Das bliebe natürlich abzuwarten. Coco könnte ihn auch anlügen, um alles für sich zu beanspruchen. Aber Andrew würde mitspielen, und sobald er alles beisammen hatte, würde er sich nehmen, was er wollte.
»Wo ist die Harfe? Ich brauche einen Anhaltspunkt.«
»Du bist also dabei.«
»Möglich.«
Sie nickte zufrieden. »Im Moment in Spanien, vermute ich. Ich werde dir alles zur Verfügung stellen, was ich darüber weiß.«
Andrew hob den Weinkelch und schwenkte den Inhalt sachte. Er war es gewohnt, Entscheidungen schnell zu treffen, und im Grunde hatte er an Cocos Haken gebaumelt, als sie ihm ihre Macht demonstriert hatte.

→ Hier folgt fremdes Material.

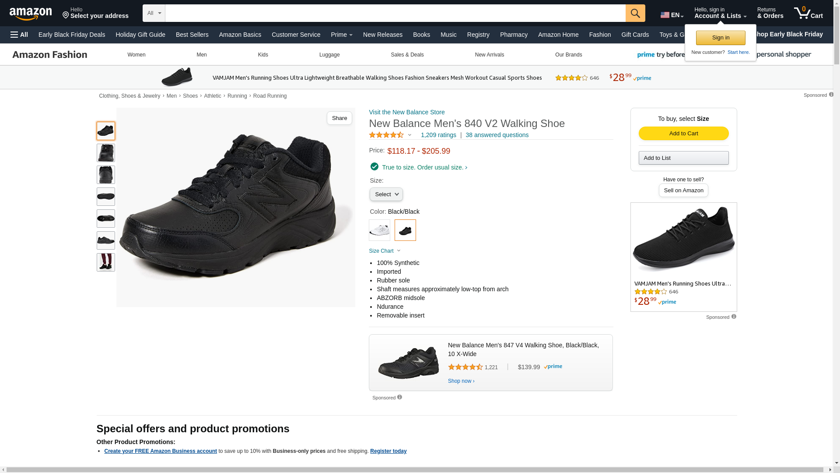Viewport: 840px width, 473px height.
Task: Open the Prime menu in navigation bar
Action: tap(341, 35)
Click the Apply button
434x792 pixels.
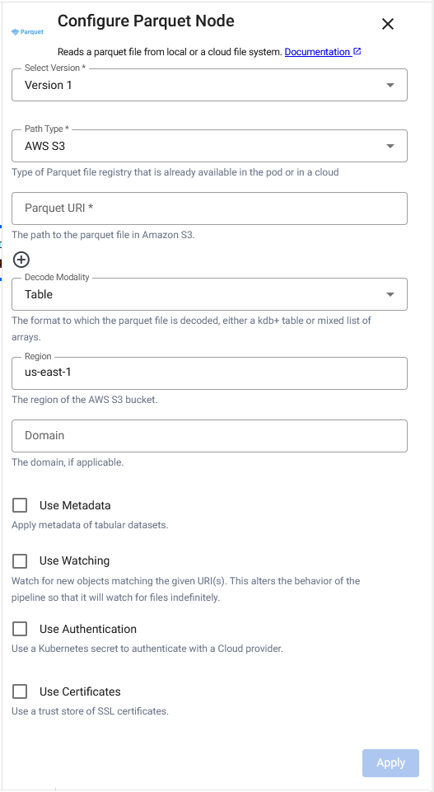click(390, 762)
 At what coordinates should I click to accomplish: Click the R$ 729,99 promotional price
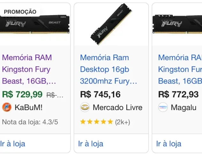(x=22, y=94)
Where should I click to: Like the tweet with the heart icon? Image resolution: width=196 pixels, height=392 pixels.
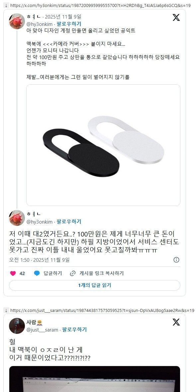(x=13, y=273)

Dieses Angebot könnte genau das sein, was er brauchte. Das, worauf er gewartet hatte.
»Na schön.« Er hob seinen Kelch und prostete dem Mädchen zu: »Ich bin einverstanden. Ich werde dir helfen.«
Sie tat es ihm gleich, stieß mit ihm an und trank mit ihm auf ihre neue Zusammenarbeit.
»Willkommen in meiner Welt.«
1. Kapitel
Eine Woche vor heute.Annecy. Frankreich.
»Herr, wenn Ihr das lest, werde ich lange nicht mehr unter Euch weilen. Ich hoffe, Ihr seid gut im neuen Leben angekommen und findet diese Worte wohlbehalten. .... Ihr solltet Euch setzen, denn was ich Euch zu erzählen habe, wird sehr lange dauern.«
Andrew sah auf den Brief, den Gareth ihm geschrieben hatte. Sein ehemaliger Diener. Sein Freund. Sein Vertrauter. Gestorben vor fast vierhundert Jahren.

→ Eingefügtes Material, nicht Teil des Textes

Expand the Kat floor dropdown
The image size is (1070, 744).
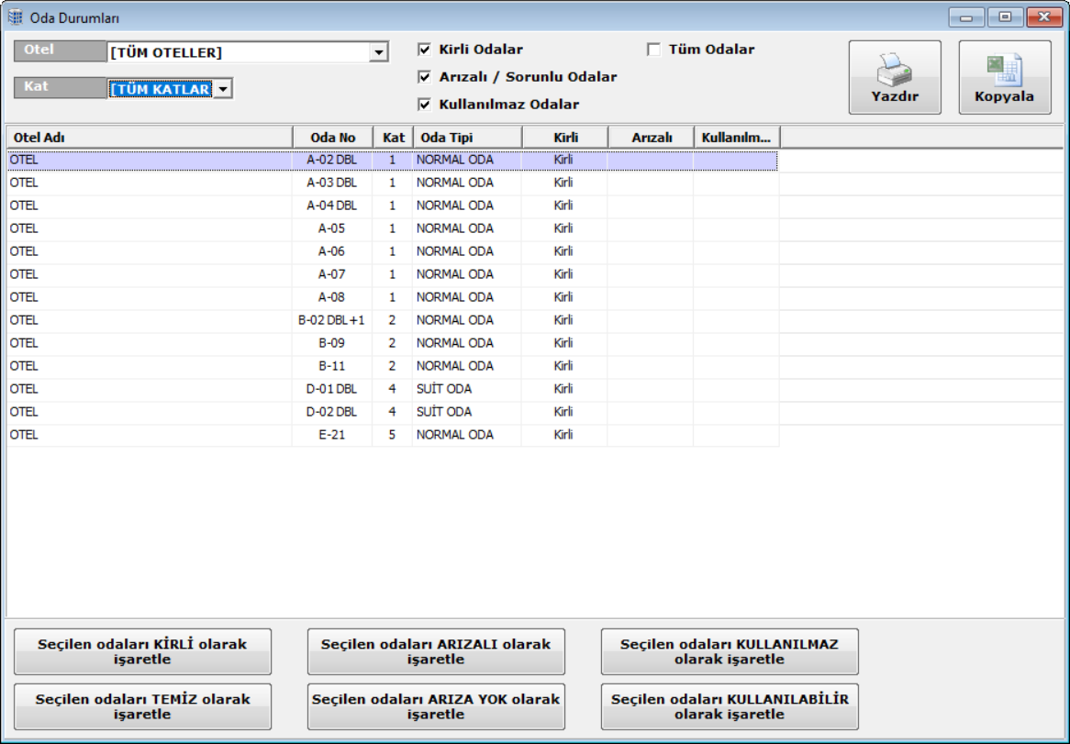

Wer hätte je gedacht, dass sie unter diesen komischen Umständen wieder voneinander hören sollten? Andrew in einem Körper, der nicht mehr der seine war, in einer Zeit, die seiner eigenen weit vorausgeschritten war – und Gareth schon lange tot, aber nicht vergessen. Dafür hatte er sich hier in Frankreich ein kleines Imperium geschaffen. Andrew war extra von Kanada nach Annecy gereist und auf die Familie Girard gestoßen. Die Nachfahren Gareths, die über all die Jahre sein Erbe aufrechterhalten hatten und Andrew nun daran teilhaben ließen.
So wie Andrew einen Weg ins Leben gefunden hatte, hatte auch Gareth seine Mittel eingesetzt, um nicht vergessen zu werden. Er hatte in der Nähe von Annecy ein beeindruckendes Heim geschaffen und durch seine Nachfahren einen eigenen kleinen Geheimbund gegründet. Und Gareths Familie hatte all diese Zeit gewartet, bis Andrew zurückkehren würde. Sie war ihm nach wie vor treu ergeben; nach wie vor bereit, alles für ihn zu tun.
Er blickte zu Mary-Ann auf. Sie hatte ihn vorhin in Empfang genommen und ihn bis in den Salon begleitet. In dem antiken Ambiente des Raumes wirkte sie, als wäre sie nur für diese Kulisse erschaffen worden. Sie trug ein maßgeschneidertes Kostüm, ihre blonden Haare saßen perfekt gestylt, nicht eine Strähne verirrte sich. Ihre Aura war dunkel und kühl und versprühte eine distanzierte Erhabenheit, wie Andrew sie manchmal gerne an Gareth gesehen hätte. Seine Nachfahren waren definitiv selbstbewusster als er, vermutlich, weil sie ein großes Erbe auf ihren Schultern trugen.
»Wie viele gibt es in deiner Familie?«, fragte Andrew Mary-Ann.
»Louis, mein Vater, und Romaine, meine Mutter. Außerdem habe ich einen jüngeren Bruder: Fabrice. Er ist im oberen Stockwerk, meine Eltern warten in Paris. Wir wollten dich nicht überfordern, daher wurde ich ausgewählt, um mit dir in Kontakt zu treten.«
»Weil du eine scharfe Frau bist?«
»Das ist sicherlich hilfreich.«
Es war ein merkwürdiges Gefühl für Andrew. Diese Menschen waren Gareths Verwandte, dem Einzigen, dem Andrew blind sein eigenes Leben anvertraut hätte. Gareth hatte beinahe alles über ihn gewusst, auch dass Andrew von Coco verraten worden war.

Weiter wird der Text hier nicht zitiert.